Parked in front of NBC (because it's the closest channel to PBS, which was inexplicably still playing Wordworld while actual history was unfolding.
Beamed when I read a text from my friend Regina that said her kindergartner just asked if God was better than the Pope, looking with her child-eyes at the feverish excitement in the Piazza.
Still want to know what the crowd was chanting while they waited for the doors to open, and our new Papa to step out. Because I'm pretty sure Jude was wrong when he guessed it was "We want Pope! We want Pope!"
Prayed for the man I knew was standing behind that door, preparing to change the course of the world's history by his mere entrance onto the balcony. No doubt more overwrought with emotion than I was, although that was hard to believe.
Took one last glance at the article my dad sent with a list of "runners and riders." (It was useless.)
Held my breath during the awkward and short announcement, that left all the commentators somewhat befuddled, as the name was not familiar.
Allayed confusion among my brilliant progeny who couldn't understand why they kept showing a curious man with our beloved JPII (I swear someone asked, "Is Pope John Paul going to be the pope again?")
The name Francisco echoed back and forth in my little brain with an unexpected sweetness, humbleness and wholeness.
Tears came to my eyes when my sister Annie called while we waited for our first vision of the man in white, to remind me that St. Francis' Christ given task was "Rebuild my church."

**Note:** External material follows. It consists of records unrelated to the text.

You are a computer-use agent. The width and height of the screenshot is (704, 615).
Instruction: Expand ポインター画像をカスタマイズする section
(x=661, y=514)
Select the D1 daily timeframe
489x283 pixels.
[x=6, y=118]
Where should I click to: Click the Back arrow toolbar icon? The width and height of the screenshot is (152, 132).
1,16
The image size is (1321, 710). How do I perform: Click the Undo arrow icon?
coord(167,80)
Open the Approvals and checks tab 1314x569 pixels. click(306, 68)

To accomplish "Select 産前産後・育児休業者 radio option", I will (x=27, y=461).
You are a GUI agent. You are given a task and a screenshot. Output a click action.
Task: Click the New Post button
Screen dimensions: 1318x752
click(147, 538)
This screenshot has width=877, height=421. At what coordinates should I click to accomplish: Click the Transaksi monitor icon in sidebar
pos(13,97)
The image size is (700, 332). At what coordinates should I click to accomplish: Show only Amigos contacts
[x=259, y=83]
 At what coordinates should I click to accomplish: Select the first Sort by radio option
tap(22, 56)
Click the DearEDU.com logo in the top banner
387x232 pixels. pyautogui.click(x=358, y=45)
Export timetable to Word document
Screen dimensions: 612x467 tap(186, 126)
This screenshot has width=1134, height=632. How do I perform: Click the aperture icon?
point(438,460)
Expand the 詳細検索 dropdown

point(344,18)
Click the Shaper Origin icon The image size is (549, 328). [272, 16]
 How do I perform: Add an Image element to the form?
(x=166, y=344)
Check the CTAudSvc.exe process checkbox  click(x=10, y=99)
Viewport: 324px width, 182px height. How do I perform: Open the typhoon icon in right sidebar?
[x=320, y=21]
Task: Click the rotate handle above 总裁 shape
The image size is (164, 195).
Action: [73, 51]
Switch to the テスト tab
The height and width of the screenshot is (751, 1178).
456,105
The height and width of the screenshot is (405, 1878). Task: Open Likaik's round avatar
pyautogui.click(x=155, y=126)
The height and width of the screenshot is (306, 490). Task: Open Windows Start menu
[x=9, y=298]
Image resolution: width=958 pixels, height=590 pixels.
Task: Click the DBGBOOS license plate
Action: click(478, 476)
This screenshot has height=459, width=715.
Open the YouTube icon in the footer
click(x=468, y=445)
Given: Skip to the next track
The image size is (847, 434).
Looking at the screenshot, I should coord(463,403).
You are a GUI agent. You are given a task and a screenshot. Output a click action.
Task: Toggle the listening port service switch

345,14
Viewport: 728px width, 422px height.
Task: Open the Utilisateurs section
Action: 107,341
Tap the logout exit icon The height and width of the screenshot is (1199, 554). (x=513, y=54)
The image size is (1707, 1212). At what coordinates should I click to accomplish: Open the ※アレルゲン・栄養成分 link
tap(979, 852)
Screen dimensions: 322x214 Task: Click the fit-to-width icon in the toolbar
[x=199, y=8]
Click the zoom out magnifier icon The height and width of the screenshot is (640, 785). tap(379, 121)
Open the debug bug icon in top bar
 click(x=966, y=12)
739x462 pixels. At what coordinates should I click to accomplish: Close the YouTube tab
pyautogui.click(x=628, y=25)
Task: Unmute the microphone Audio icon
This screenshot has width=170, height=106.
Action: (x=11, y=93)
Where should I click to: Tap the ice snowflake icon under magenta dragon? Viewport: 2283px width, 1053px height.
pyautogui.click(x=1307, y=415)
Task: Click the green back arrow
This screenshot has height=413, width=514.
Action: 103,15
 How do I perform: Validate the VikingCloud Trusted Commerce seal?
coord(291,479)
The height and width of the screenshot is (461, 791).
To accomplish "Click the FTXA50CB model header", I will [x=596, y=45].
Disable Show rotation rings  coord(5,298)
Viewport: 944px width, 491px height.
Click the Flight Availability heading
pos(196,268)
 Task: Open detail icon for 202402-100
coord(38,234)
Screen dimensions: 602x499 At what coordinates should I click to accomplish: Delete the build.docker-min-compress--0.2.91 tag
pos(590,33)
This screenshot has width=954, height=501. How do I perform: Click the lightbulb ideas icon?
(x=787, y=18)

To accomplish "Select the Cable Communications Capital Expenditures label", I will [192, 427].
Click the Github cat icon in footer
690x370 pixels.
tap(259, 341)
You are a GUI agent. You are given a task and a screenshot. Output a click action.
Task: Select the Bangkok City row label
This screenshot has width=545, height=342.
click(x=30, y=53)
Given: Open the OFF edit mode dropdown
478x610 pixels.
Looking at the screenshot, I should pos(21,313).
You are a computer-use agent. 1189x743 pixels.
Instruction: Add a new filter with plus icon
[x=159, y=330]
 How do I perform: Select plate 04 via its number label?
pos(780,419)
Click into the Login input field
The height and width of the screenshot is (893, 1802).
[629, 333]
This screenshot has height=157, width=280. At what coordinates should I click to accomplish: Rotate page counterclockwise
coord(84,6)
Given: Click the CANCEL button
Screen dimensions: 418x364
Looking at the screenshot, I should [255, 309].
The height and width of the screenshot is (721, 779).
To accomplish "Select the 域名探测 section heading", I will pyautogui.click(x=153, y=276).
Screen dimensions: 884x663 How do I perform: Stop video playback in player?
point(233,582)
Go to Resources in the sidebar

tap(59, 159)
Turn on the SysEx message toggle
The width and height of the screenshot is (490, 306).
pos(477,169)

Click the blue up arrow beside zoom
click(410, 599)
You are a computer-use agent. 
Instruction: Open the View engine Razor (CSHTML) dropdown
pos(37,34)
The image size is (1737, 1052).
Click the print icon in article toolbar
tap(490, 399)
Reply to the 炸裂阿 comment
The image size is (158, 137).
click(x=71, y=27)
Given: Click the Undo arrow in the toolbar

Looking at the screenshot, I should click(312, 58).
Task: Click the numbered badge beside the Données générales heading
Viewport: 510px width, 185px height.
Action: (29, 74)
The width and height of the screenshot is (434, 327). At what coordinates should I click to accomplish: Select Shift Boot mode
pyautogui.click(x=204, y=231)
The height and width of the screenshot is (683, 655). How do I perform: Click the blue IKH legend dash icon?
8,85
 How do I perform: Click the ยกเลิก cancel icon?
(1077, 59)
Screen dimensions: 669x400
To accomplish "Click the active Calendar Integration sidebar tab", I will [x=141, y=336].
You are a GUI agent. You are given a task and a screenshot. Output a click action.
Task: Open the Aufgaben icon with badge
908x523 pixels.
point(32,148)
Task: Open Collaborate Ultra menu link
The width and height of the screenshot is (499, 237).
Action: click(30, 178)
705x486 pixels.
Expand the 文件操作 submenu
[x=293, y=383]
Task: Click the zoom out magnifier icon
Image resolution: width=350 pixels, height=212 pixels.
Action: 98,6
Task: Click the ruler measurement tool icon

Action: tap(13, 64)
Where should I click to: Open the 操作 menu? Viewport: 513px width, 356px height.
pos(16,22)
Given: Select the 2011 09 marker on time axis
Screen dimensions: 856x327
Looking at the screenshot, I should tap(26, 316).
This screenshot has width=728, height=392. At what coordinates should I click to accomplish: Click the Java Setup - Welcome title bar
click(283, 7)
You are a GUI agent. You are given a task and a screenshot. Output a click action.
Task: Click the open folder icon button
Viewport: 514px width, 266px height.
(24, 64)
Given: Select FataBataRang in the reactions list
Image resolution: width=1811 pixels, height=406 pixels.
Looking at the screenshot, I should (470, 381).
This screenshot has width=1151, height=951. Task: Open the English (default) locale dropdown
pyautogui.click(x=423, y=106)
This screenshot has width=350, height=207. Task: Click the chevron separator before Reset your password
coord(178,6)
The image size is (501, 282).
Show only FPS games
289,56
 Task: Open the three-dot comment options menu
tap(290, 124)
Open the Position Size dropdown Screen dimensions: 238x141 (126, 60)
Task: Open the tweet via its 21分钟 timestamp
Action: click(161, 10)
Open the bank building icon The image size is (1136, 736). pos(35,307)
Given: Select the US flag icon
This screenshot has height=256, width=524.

Completely charmed when this smiling priest, confident but modest and unassuming, greeted with generous authority the booming crowd, and first of all, the Romans.
Brushed off Jude who joked it was anticlimactic because he thought the new guy could at least do a back flip onto the Piazza.
Breathed in the feeling of worldwide solidarity as I and my teenage sons, quiet for once, received the first blessing of Francis I.
Gave him my heart when he said, " I leave you now...Tomorrow I go to pray to the Madonna, that she may protect Rome."
Swooned with the rest of the world as details of this unexpected (by the public) election began to trickle in to an unprepared media: uses public transportation, lives in a small apartment heated with a stove, has a great love for the poor.
Keep re-reading this prophetic article by Jesuit Father John O'Brien.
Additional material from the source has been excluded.